[THE DATA]

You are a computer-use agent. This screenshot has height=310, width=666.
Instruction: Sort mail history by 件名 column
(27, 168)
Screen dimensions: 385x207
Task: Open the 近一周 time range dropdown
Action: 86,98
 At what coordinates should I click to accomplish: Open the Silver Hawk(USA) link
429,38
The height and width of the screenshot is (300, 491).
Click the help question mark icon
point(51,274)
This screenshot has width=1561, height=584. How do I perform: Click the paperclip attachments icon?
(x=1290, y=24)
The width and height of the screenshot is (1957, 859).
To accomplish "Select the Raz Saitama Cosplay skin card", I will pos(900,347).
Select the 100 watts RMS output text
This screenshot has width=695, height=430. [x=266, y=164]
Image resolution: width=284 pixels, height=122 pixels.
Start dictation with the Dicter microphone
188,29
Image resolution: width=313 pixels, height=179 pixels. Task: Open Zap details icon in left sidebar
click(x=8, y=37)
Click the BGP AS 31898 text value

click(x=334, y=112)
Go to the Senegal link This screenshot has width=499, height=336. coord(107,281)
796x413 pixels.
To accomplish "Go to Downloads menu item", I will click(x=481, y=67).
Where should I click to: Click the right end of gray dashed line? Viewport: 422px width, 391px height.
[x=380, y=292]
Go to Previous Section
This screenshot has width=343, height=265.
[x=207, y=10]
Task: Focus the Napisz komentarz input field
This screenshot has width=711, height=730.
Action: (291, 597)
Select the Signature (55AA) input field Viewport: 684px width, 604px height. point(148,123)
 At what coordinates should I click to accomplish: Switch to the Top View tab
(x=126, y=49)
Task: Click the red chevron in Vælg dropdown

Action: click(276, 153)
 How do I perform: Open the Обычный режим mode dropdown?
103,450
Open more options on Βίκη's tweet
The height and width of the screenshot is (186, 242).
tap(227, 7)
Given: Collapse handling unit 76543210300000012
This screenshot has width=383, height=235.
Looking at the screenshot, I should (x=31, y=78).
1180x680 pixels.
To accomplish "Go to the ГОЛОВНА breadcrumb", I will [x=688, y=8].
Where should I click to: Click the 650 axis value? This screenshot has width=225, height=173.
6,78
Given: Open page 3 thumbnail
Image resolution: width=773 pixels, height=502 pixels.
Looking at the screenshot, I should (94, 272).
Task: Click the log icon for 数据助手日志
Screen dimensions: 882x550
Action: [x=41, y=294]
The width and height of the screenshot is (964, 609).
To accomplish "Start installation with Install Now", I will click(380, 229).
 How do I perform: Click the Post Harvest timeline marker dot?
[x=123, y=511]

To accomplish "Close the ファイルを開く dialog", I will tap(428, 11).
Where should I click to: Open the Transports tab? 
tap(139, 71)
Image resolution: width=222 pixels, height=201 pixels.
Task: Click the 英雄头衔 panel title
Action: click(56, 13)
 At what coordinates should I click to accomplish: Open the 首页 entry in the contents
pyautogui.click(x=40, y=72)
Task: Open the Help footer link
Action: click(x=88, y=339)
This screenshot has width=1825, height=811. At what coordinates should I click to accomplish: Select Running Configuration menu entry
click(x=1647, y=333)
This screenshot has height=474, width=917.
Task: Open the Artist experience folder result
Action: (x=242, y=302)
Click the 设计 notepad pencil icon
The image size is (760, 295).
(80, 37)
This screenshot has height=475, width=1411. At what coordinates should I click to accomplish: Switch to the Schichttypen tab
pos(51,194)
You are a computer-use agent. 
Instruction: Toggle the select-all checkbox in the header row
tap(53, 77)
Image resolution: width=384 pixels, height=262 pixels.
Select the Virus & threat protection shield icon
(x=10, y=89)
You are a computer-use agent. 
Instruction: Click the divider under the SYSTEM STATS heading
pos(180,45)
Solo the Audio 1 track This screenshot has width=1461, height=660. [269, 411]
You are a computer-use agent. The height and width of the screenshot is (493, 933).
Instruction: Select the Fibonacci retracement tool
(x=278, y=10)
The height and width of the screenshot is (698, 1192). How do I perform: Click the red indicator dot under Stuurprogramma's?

[/THE DATA]

> **WORK INSTRUCTIONS**: Filter the material above down to the lines that hold the word "computer".

> **TASK ANSWER**:
You are a computer-use agent. This screenshot has height=310, width=666.
You are a computer-use agent. 
You are a computer-use agent. 
You are a computer-use agent. The height and width of the screenshot is (493, 933).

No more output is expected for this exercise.